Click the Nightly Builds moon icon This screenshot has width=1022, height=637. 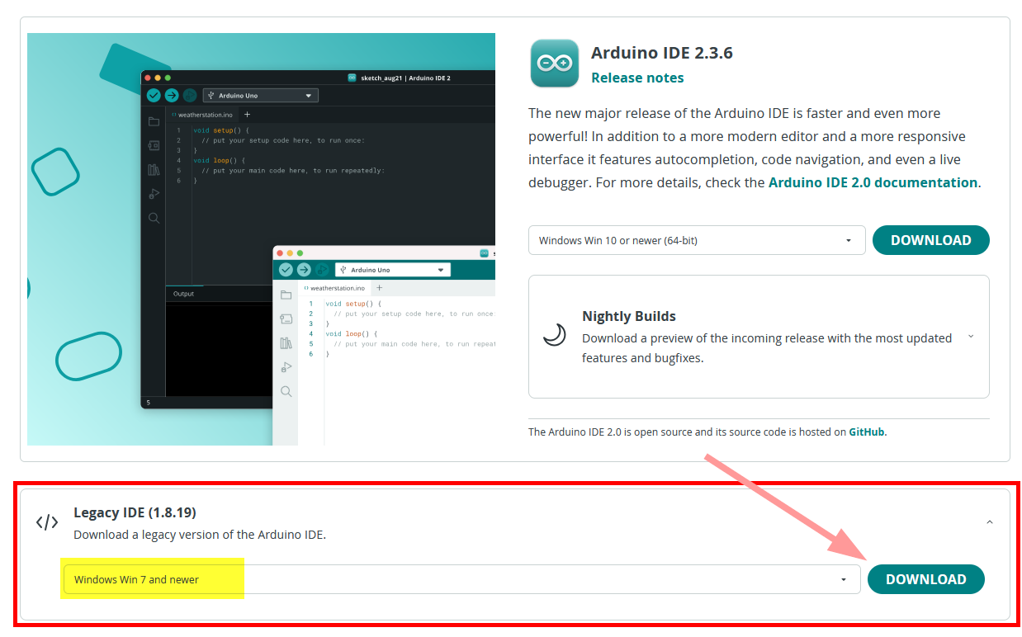click(554, 334)
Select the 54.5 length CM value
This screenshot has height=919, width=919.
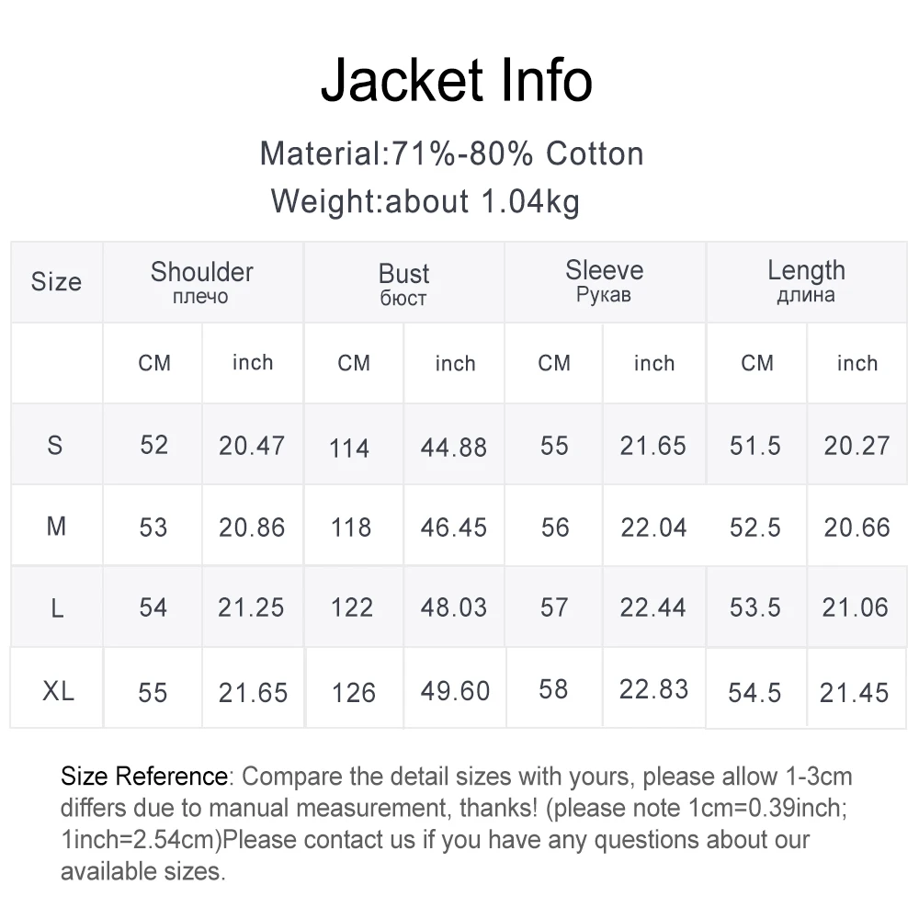(754, 693)
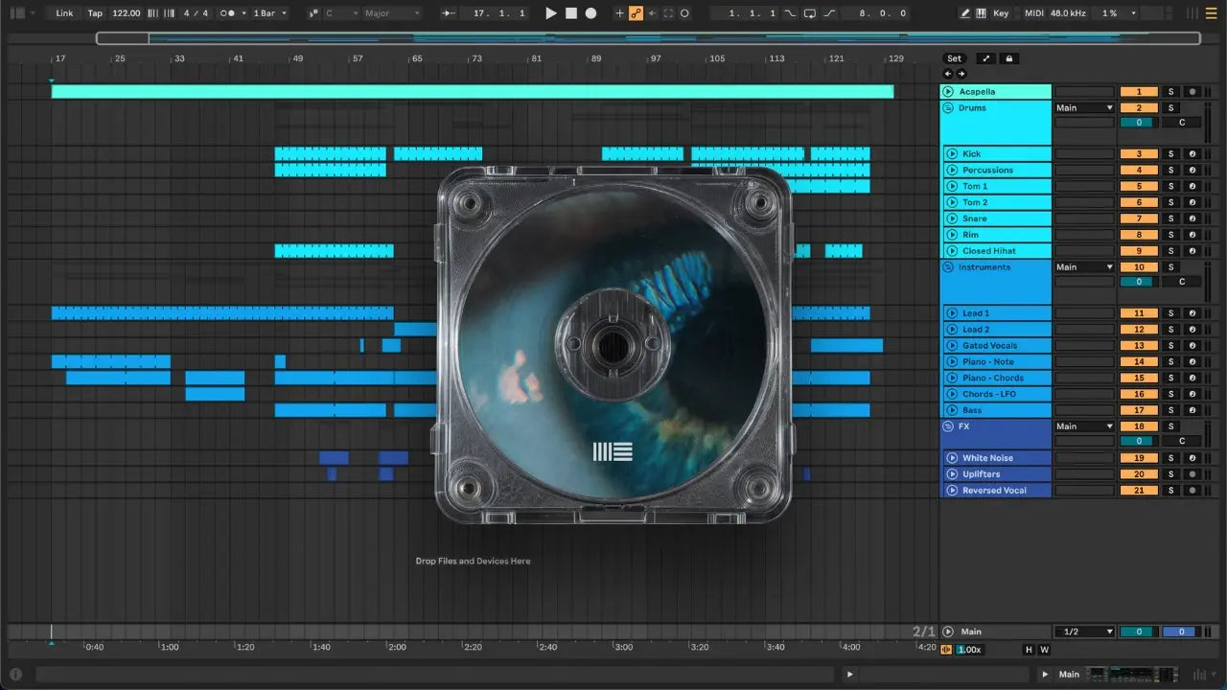Open MIDI mapping mode
The width and height of the screenshot is (1227, 690).
[x=1033, y=13]
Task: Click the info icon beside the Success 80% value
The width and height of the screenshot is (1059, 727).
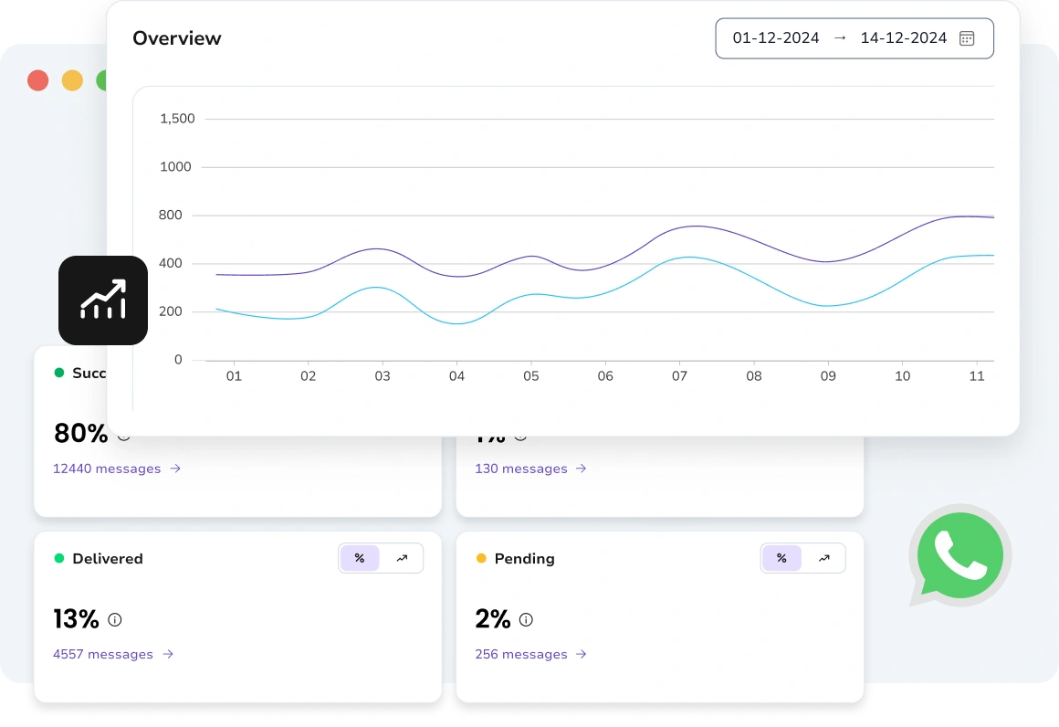Action: tap(123, 436)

Task goal »
Rewrite the records starting at the line with "Select the 54.5 length CM value" and ending at the line with "[x=1033, y=13]", putting "Choose" in place of "Select" and keeping everything else the same. Leave the pictures out.

The completed task »
Choose the 54.5 length CM value
This screenshot has height=919, width=919.
(754, 693)
Open MIDI mapping mode
The width and height of the screenshot is (1227, 690).
[x=1033, y=13]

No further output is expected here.